Repository files navigation

Lengoo Coding challenge

Description

A Subtitles Translator is a service that translates subtitles, it takes one or several subtitle files as input and produces the subtitles in the same format containing the translations of each one of the contained sentences. The translation is performed by using historical data stored in a Translation Management System (TMS). One translation is performed by going through the following steps:

  1. Parses the subtitles file and extract the translatable source.
  2. Translates the source using historical data.
  3. Pairs the result with the source.
  4. Reconstructs the subtitles file.

Below you can find an example of how a subtitles file looks like:

1 [00:00:12.00 - 00:01:20.00] I am Arwen - I've come to help you.
2 [00:03:55.00 - 00:04:20.00] Come back to the light.
3 [00:04:59.00 - 00:05:30.00] Nooo, my precious!!.

Is basically conformed by the id of the line, the time range, and then the content to be translated.

The output for this input would be a file containing something as:

1 [00:00:12.00 - 00:01:20.00] Ich bin Arwen - Ich bin gekommen, um dir zu helfen.
2 [00:03:55.00 - 00:04:20.00] Komm zurück zum Licht.
3 [00:04:59.00 - 00:05:30.00] Nein, my Schatz!!.

The second part of the system is the aforementioned TMS, as its name states, is a system that stores past translations to be reused, the structure of this system is really simple, it contains two endpoints, one for translating and the other for introducing data.

In order to translate a query, it uses the following flow:

  1. Search for strings that are approximately equal in the database — They might not be the same but close enough to be consider a translation.
  2. It calculates the distance between the query and the closest string found. — A standard way of calculating strings distance is by using Levenshtein distance algorithm.
  3. If the distance is less than 5, is considered a translation, otherwise the same query is returned as result.
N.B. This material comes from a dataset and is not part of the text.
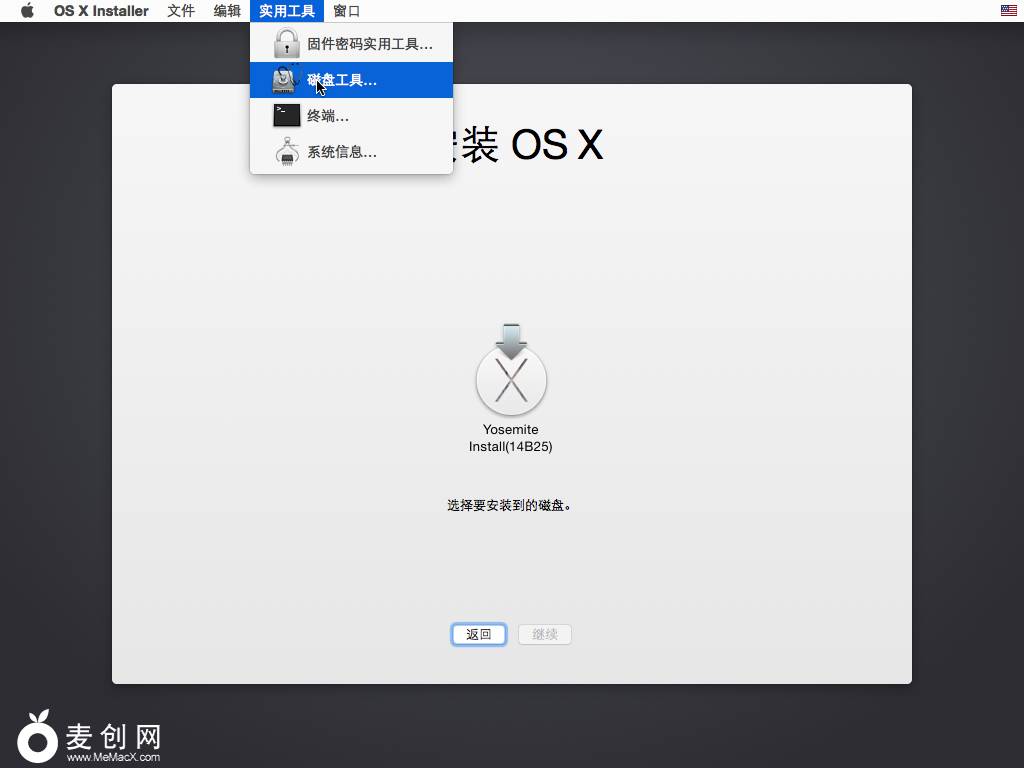Screen dimensions: 1024x768
Task: Collapse the 实用工具 menu
Action: pos(287,11)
In order to import data, it uses the following structure:

[
  {
    "source": "Hello World",
    "target": "Hallo Welt",
    "sourceLanguage": "en",
    "targetLanguage": "de"
  },
  {
    "source": "Hello guys",
    "target": "Hallo Leute",
    "sourceLanguage": "en",
    "targetLanguage": "de"
  },
  {
    "source": "I walk to the supermarket",
    "target": "Ich gehe zum Supermarkt.",
    "sourceLanguage": "en",
    "targetLanguage": "de"
  }
]

Tasks

  1. Create a REST API for uploading subtitles in a plain text format (.txt) and send an email with the translation as attachment once the process done.
  2. Create the TMS either inside or outside the document translator (however you feel is the best way) with the two endpoints stated before.